9. On scanning the evidence, I find that P.W. 1, eyewitness to the accident, has stated that in the accident the respondent No. 1 lost his two front teeth of the upper jaw of the mouth and the two teeth were left on the road when the accident took place and the respondent No. 1 was taken to G.M.C. Hospital in a rickshaw. Dr. B.R. Bhuyan, P.W. 2, Associate Professor and Head of the Dentistry Department, Gauhati Medical College, who treated the respondent No. 1 at the OPD, has issued a certificate marked as Exh. 1 certifying that he attended to the respondent No. 1 on 14.7.1978 at the OPD and he found two bleeding sockets in the right upper jaw and that the respondent No. 1 had lost two teeth due to the accident. P.W. 4, respondent himself, has stated that after his treatment at Gauhati Medical College, he shifted to his residence where a doctor attended to him for treatment for about 21/2 months and that he had some treatment at Bombay subsequently and he had suffered mental agony and pain and also loss of business and occasionally he gets swelling on the right eye and pain in the left leg. P.W. 3, who is a motor mechanic and owns a workshop in the name and style ‘Uttam Motor Works’, has stated that he Yezdi motor cycle bearing No. ASU 9400 belonging to the respondent No. 1 was repaired by him in his workshop with spare parts supplied by the respondent No. 1 and his estimate dated 22.8.1978 has been exhibited and marked as Exh. 2 before the Tribunal. On the basis of such oral and documentary evidence on record, the respondent No. 1 was thus entitled to compensation for (a) medical treatment of his injury at Gauhati and Bombay, (b) repair of his motor bike, (c) loss of his business and income for 21/2 months, (d) mental agony and pain and finally (e) loss of pleasurable use of two natural teeth at a young age of 31 years for the rest of his life. A sum of Rs. 50,000/- as lump sum compensation for all these items of loss or damages suffered by the respondent No. 1 annot, in my opinion, be considered as unreasonable and excessive and the last attack of the appellant on the impugned judgment and award also fails.

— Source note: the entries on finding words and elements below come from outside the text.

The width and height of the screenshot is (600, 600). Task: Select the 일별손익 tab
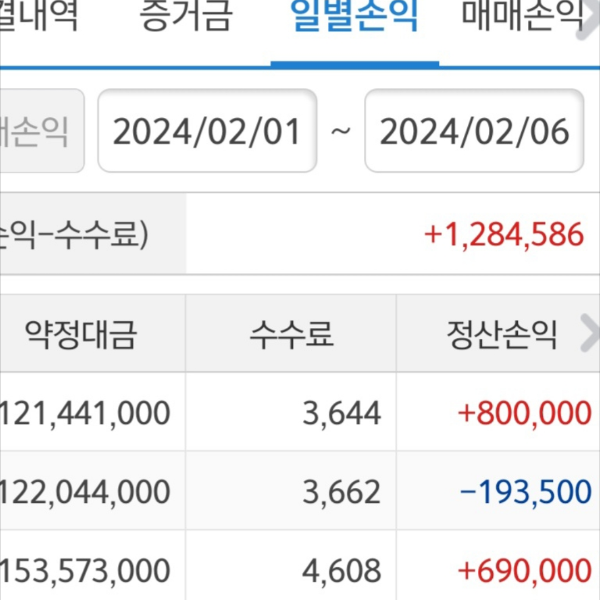[x=354, y=16]
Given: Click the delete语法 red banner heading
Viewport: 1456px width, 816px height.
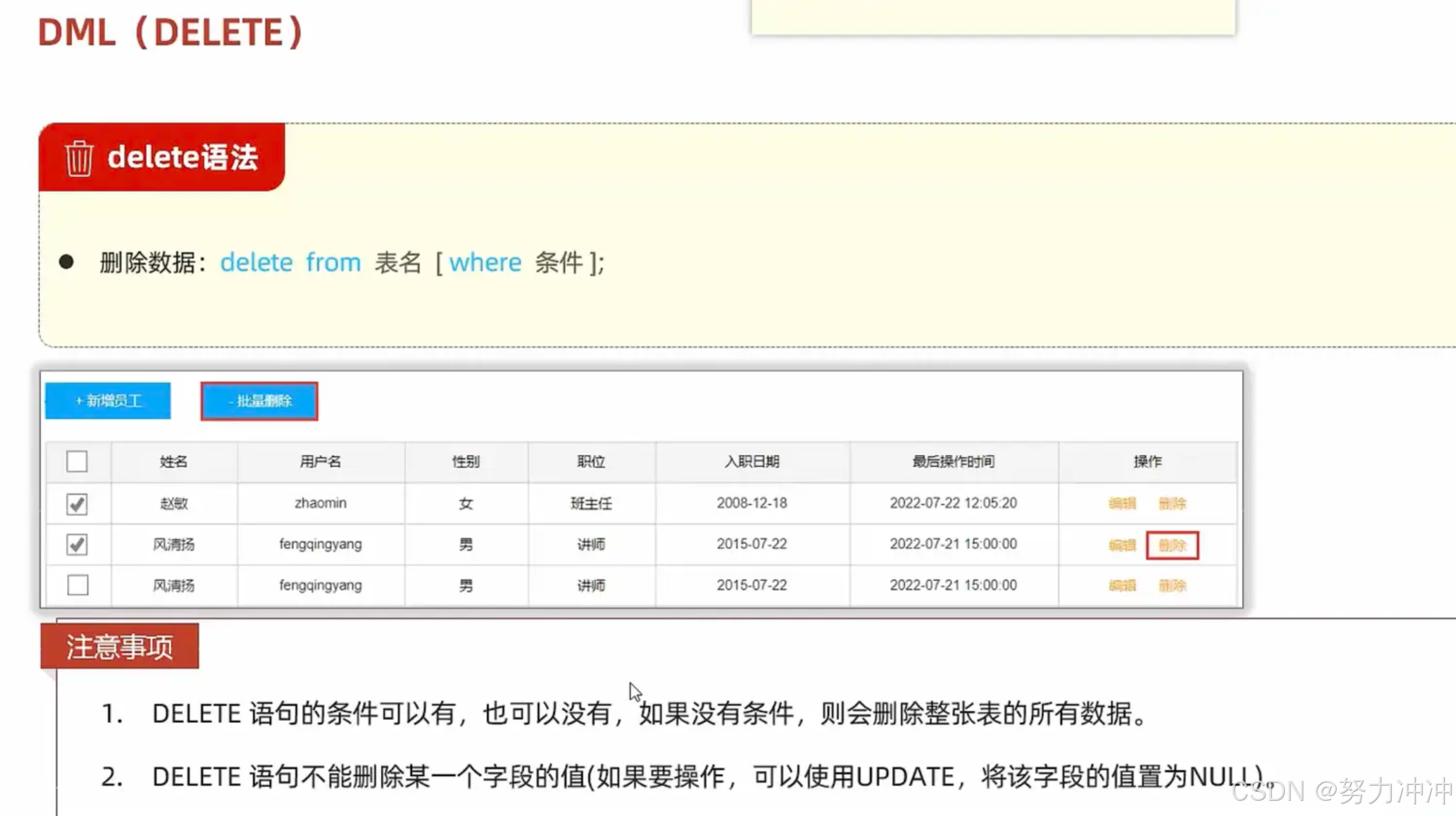Looking at the screenshot, I should [x=182, y=157].
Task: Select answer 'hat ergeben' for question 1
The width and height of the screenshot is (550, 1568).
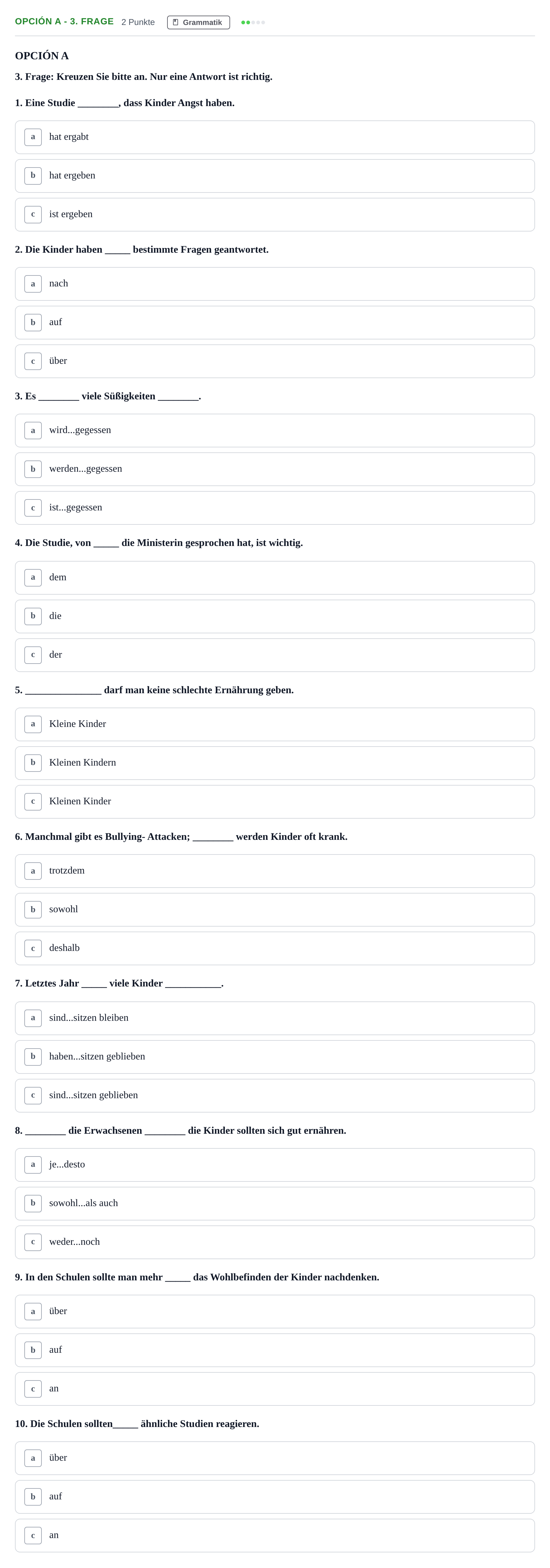Action: click(x=275, y=176)
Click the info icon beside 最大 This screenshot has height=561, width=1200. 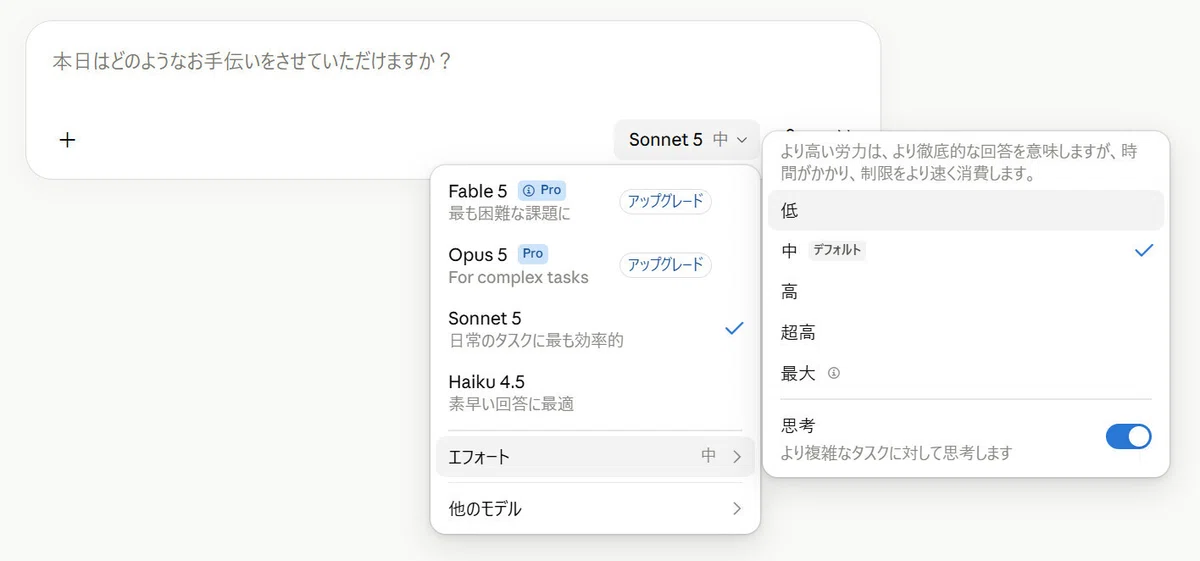834,373
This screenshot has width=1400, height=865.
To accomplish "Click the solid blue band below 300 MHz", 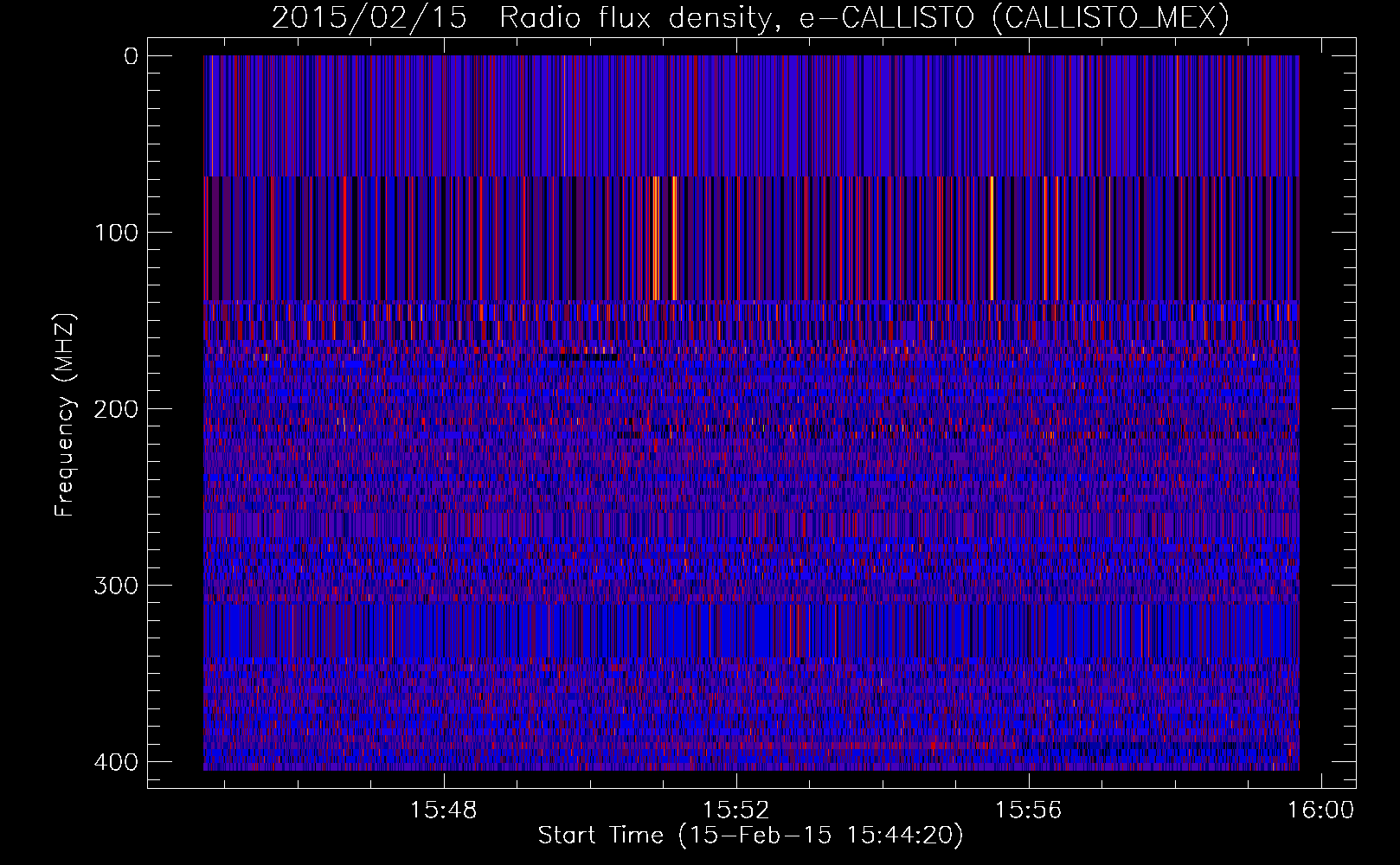I will [751, 631].
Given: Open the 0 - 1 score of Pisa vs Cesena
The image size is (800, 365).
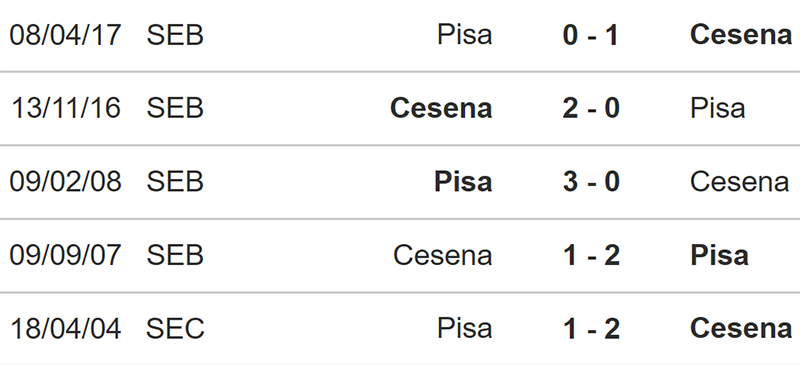Looking at the screenshot, I should coord(591,35).
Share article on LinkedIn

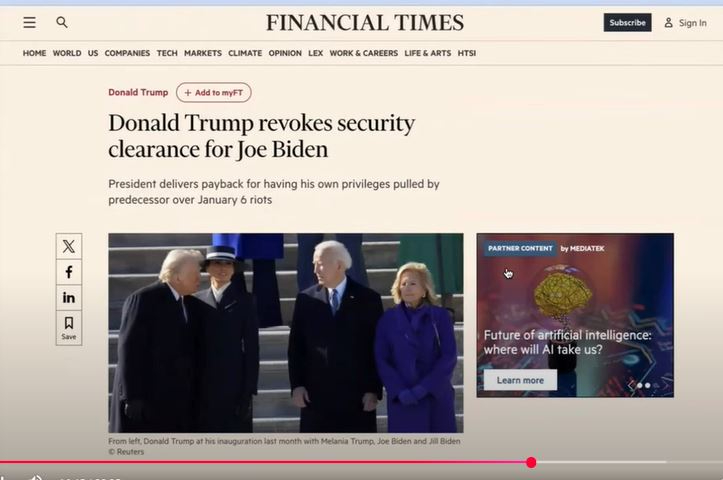[69, 298]
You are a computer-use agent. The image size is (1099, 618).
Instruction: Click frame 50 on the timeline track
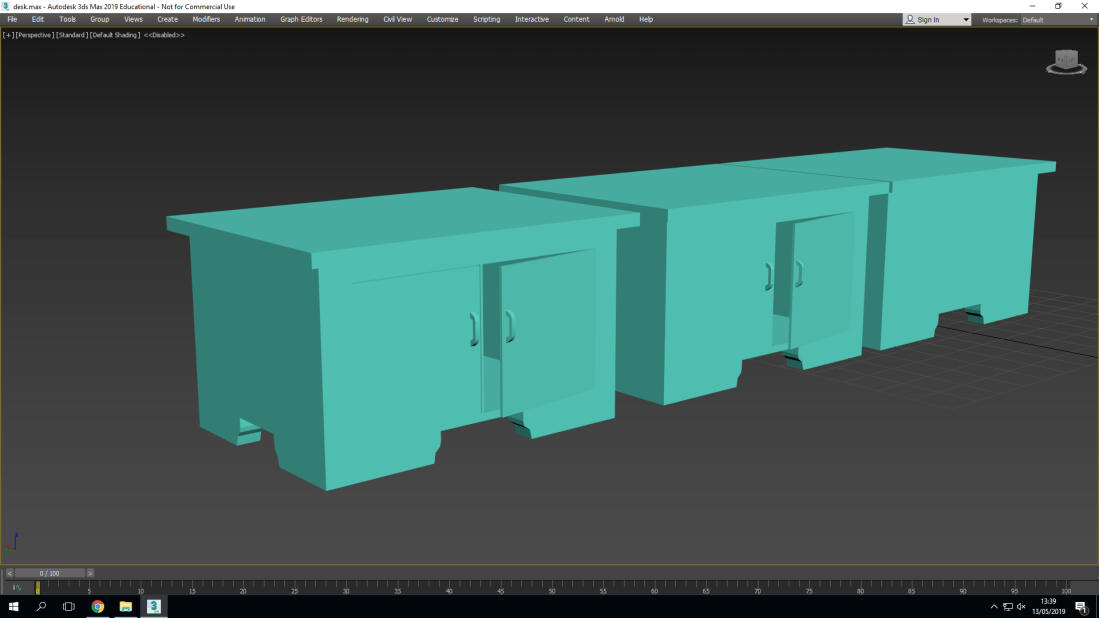point(552,587)
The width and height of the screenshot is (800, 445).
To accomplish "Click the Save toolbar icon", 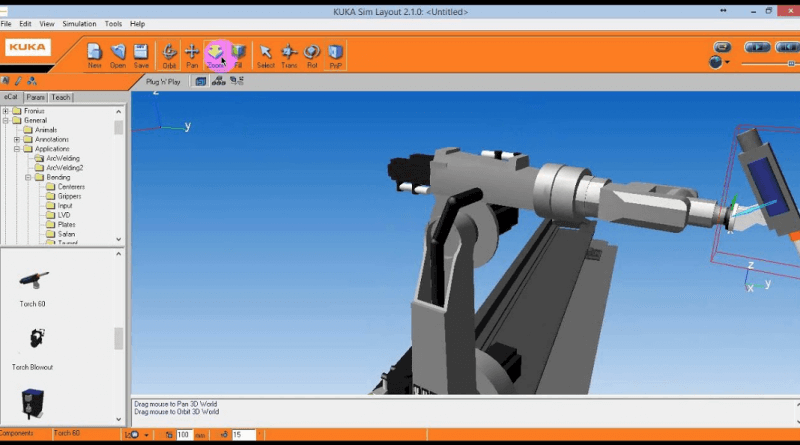I will [x=141, y=53].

10. This appeal, therefore, has no merits and is accordingly dismissed and the appellant is directed to pay the compensation, interest and costs as awarded by the Tribunal under the impugned judgment and award less the amounts already paid within a period of three months from today. But considering the facts and circumstances of the case, it is ordered that the parties shall bear their respective costs of this appeal.